The obesity epidemic may also play a role.
‘Obesity is associated with impaired reproductive function in men, even young men, The most consistent effect is the lowering of testosterone levels, which can itself lead to a range of consequences, including potential lowering of libido.’
Studies show that fat cells metabolise testosterone into oestrogen, which in turn lowers testosterone levels. Also, hormonal changes caused by obesity reduce levels of sex hormone binding globulin (SHBG), a protein that carries testosterone in the blood. Less SHBG means lower levels of circulating testosterone.
But Professor Sharpe is at pains to explain that we cannot point with certainty to any particular culprit or physical mechanism, be it chemical or lifestyle, having an impact on male fertility.
‘We still don’t really understand what causes these problems and not enough research has been done,’
Some experts are sceptical about whether sperm counts really are plummeting. Allan Pacey, a professor of andrology at the University of Sheffield, told Good Health: ‘I don’t think the scientific evidence shows sperm counts have declined.’
He argues that Dr Swan’s 2017 paper amalgamated a muddle of studies that used different methods to try to count sperm.
‘Counting sperm reliably is very difficult even if you use the same technique each time,’ he says.
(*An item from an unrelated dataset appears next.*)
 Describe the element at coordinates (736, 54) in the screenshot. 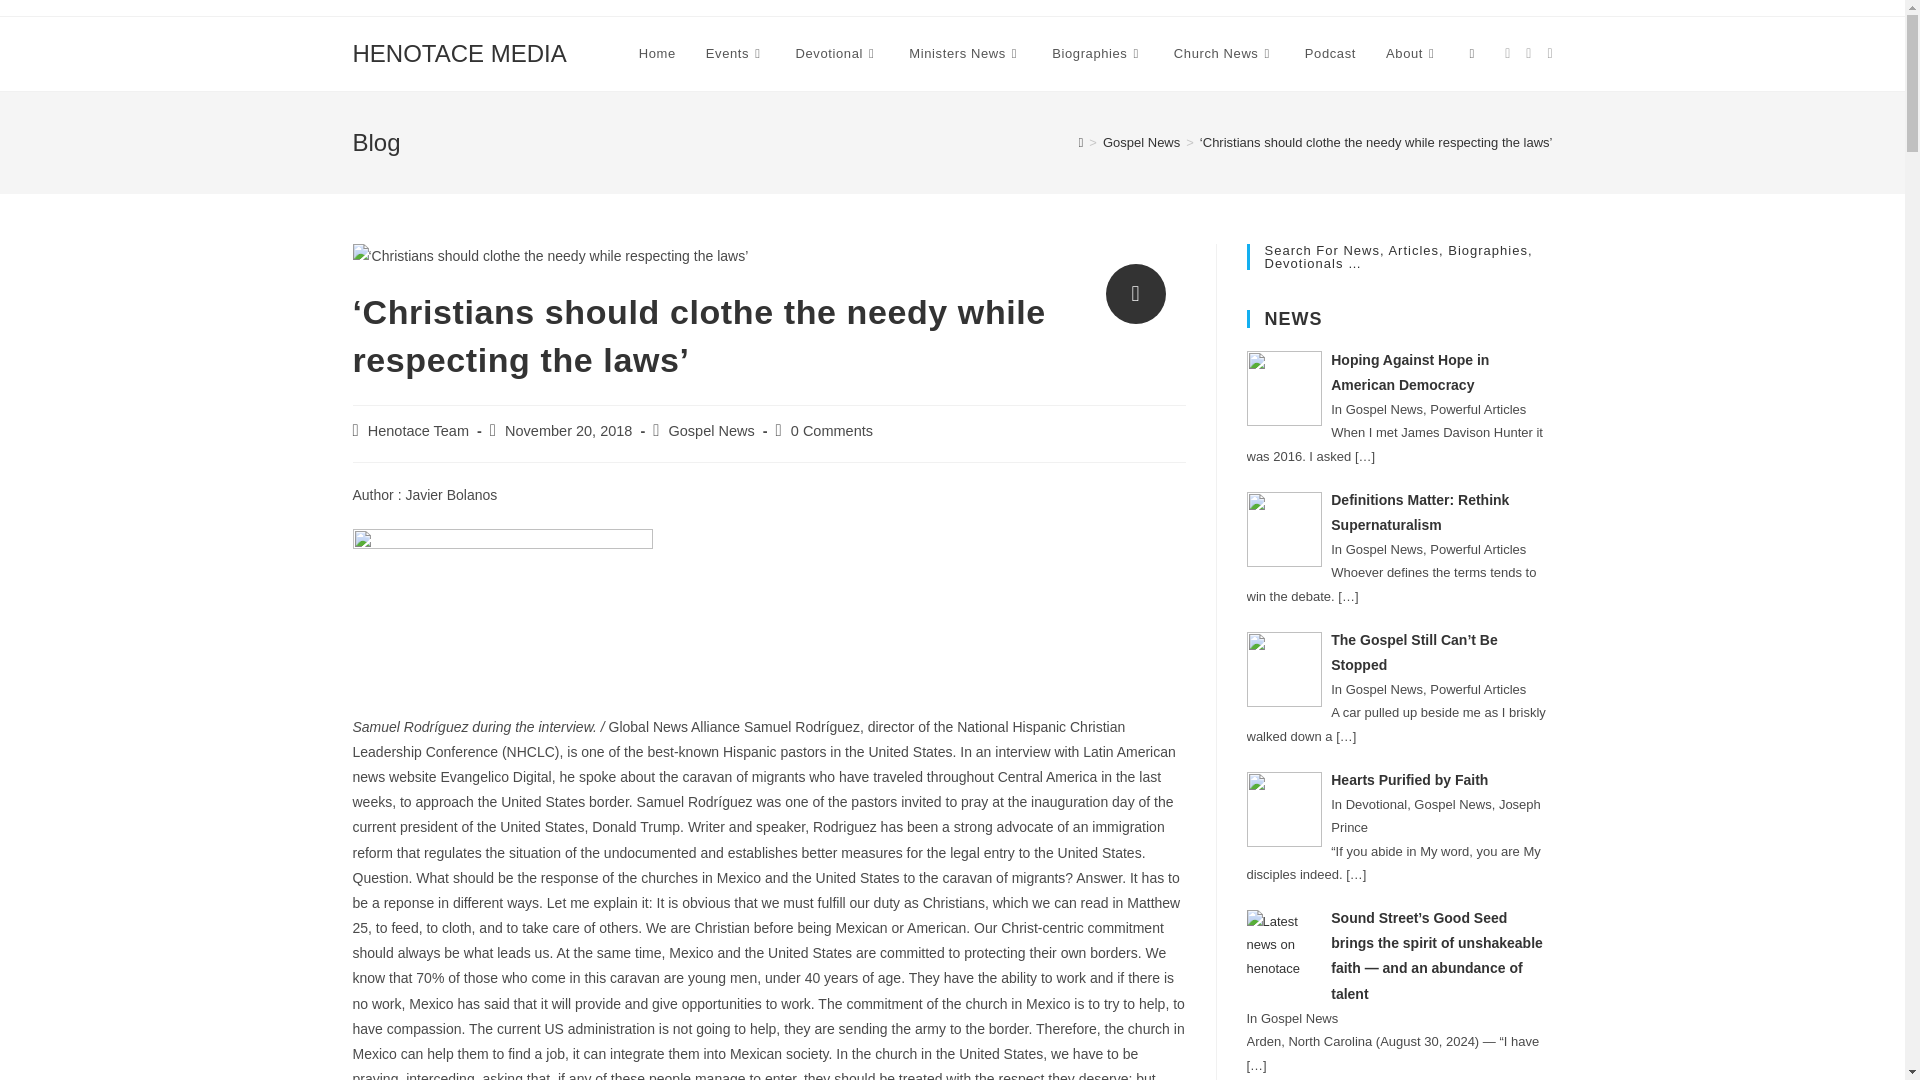

I see `Events` at that location.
‘If you were going to prove sperm counts have declined, you wouldn’t do it in Dr Swan’s way of aggregating studies that used different methods.’
He adds: ‘To do it right, you would run a study where you controlled for all the variables and examined large populations of men consistently and reliably over decades, in order to see if this is a real phenomenon.
‘The Danes did this in 2011, in the journal Epidemiology, by studying 5,000 men’s sperm over a 15-year period. Their results showed that there was no change in men’s sperm counts. Everyone ignores this well-constructed study and goes back to the more flawed data such as Dr Swan has used.’
Try to conceive earlier in life
Professor Pacey also argues the evidence does not support a cause-and-effect link between obesity and male fertility.
‘Our large study in 2012 in the journal Human Reproduction failed to find any association,’ he says.
‘Common sense would suggest that men should try to be within the range of normal BMI, but the evidence is conflicting.’
So why are growing numbers of couples having to resort to fertility clinics for help?
‘That’s about the age of the people going to these clinics,’ says Professor Pacey.
‘Couples are trying to start families later rather than in their 20s, when they are most fertile.’
Warnings of doom do not help, Professor Pacey argues. ‘A few years ago the Royal College of Obstetricians and Gynaecologists published a long list of potential risks that people should avoid, such as perfume, clingfilm and canned food. This can make people who are finding it hard to conceive feel guilty and very unhappy.
‘If you want to be a parent, try to do it early in life. Try to be as healthy as possible and avoid drinking, smoking and taking drugs,’ he suggests.
‘If you don’t get pregnant after a year, seek medical advice.’
Count Down, by Shanna Swan, is published on April 1 (Simon & Schuster, £20).